McDonald has won, astonishingly, in all four acting categories in her career. And she is only 43.
The lack of a dominant audience or critical favorite on Broadway this season — on the order of such past shows as “The Book of Mormon” (nine Tonys) or even last year’s winner, “Kinky Boots” (six Tonys) — meant the awards were harder to predict, and were spread around more equally, to 13 productions. No show this year won more than four awards.
The Tonys for lead actors, for example, went to performers in four productions: Cranston, Harris, McDonald and Jessie Mueller (“Beautiful: The Carole King Musical”). Best choreography went to Warren Carlyle for “After Midnight,” a revue. And the awards for best score and orchestrations went to Jason Robert Brown for “The Bridges of Madison County” — a show that wasn’t even nominated for best musical.
A few lightly nominated shows, such as the musicals “Bullets Over Broadway” and “If/Then” and the plays “Mothers and Sons,” “Casa Valentina” and “Outside Mullingar,” were left winless.
Some winners acknowledged those who were overlooked. “Denzel, Denzel, Denzel!” Leon said in his acceptance speech, referring to Denzel Washington, the only “Raisin” leading actor not to receive a Tony nomination.
Leon went on to wish that every kid in the country had “a little piece of theater in their daily education lives.” (He also gave a shout-out to his next Broadway project, the Tupac Shakur musical “Holler If Ya Hear Me,” opening later this month.)
The producers of the Tony telecast, long afflicted with anemic ratings, have been trying especially hard of late to goose the numbers with a gallery of celebrity presenters. A result is that some have very tenuous connections to the theater. This year, the ranks of presenters included Clint Eastwood, Lucy Liu, Emmy Rossum, Wayne Brady and Kate Mara. Others who made appearances, like Bradley Cooper and Gloria Estefan, have forthcoming Broadway projects.
Jackman is always an energizing presence.
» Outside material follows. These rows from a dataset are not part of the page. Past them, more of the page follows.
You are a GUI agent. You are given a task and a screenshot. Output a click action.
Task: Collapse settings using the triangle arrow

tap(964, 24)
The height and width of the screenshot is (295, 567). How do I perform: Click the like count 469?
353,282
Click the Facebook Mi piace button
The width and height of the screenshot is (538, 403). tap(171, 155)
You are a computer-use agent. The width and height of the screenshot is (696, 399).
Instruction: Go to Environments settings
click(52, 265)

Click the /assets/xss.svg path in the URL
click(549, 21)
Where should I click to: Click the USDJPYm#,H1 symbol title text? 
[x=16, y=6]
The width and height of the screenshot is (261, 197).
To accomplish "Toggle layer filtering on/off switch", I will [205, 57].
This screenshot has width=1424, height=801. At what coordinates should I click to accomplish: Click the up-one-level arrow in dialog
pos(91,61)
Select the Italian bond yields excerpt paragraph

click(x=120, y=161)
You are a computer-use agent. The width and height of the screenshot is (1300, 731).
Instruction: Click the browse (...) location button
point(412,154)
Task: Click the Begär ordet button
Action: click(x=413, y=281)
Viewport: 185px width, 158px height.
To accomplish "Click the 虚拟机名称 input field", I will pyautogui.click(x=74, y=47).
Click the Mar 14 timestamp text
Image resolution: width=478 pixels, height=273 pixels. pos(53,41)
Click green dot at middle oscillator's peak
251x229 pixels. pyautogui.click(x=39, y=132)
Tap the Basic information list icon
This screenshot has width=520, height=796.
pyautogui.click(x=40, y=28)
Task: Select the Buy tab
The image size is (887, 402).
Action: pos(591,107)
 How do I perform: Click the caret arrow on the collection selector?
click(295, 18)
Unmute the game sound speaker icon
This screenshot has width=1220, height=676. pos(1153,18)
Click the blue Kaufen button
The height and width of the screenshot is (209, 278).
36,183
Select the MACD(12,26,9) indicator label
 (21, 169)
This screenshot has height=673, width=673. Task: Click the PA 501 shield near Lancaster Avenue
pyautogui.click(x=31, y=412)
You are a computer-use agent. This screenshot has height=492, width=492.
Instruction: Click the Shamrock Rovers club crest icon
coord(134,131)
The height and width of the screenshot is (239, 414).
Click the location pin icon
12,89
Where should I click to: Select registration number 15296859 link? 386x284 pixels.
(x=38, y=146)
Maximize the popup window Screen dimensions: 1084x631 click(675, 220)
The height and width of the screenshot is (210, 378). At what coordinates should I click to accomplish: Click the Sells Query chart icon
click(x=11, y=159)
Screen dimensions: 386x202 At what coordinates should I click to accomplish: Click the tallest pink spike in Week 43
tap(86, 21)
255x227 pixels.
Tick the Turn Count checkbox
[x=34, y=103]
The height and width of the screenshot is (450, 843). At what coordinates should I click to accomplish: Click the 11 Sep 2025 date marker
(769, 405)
This year, he went a step further, actually mimicking the Energizer bunny. The broadcast started with the visually odd shtick of Jackman bouncing up and down as he passed various nominees backstage at Radio City. (The sequence turned out to be a tribute to hoofer Bobby Van in the ’53 musical film “Small Town Girl.”)
Reaffirming its history as a cavalcade of plugola, the show was front-loaded with numbers from the nominated musicals — and even some that weren’t. Jonathan Groff introduced Idina Menzel in a number from “If/Then,” and RuPaul did the preliminaries for Harris to perform as Hedwig, from “Hedwig and the Angry Inch.”
The magnitude of promotion, though, has become so pronounced that some of the content that people who care about the theater want to see has been shunted to the margins. The awards for such key contributions as book of musical, choreography, set design and lighting — heck, even for the music in a musical — were presented during commercials. In addition to the numbers from current shows, the Tonys attempted to show their hipness with a guest appearance by LL Cool J and T.I., who rapped a number from “The Music Man” with Jackman.
The 40-odd plays, revues and musicals, new and in revival, that opened in one of Broadway’s 40 designated theaters during the 2013-14 season were eligible for the Tonys. The awards in 26 categories are voted on by 868 producers, touring-house producers, playwrights, directors, actors, press agents and a few journalists.
Several of the nominated productions have ties to Washington. “If/Then” — the ambitious if poorly received musical by the creators of “Next to Normal” that stars Menzel as a woman on two separate life paths — had its tryout last fall at Washington’s National Theatre. Other nominees that have local connections included director and D.C. native Leigh Silverman, who was nominated for her work on the revival of the musical “Violet.”
Two actresses who honed their performances at Arena Stage — Mary Bridget Davies, of “A Night With Janis Joplin,” and Estelle Parsons, of “The Velocity of Autumn” — were nominated as leading actress, respectively, in a musical and a play.
Neither won. But Davies got a consolation prize that seemed to make her happy. She got to dance with Jackman in an aisle of the cavernous hall.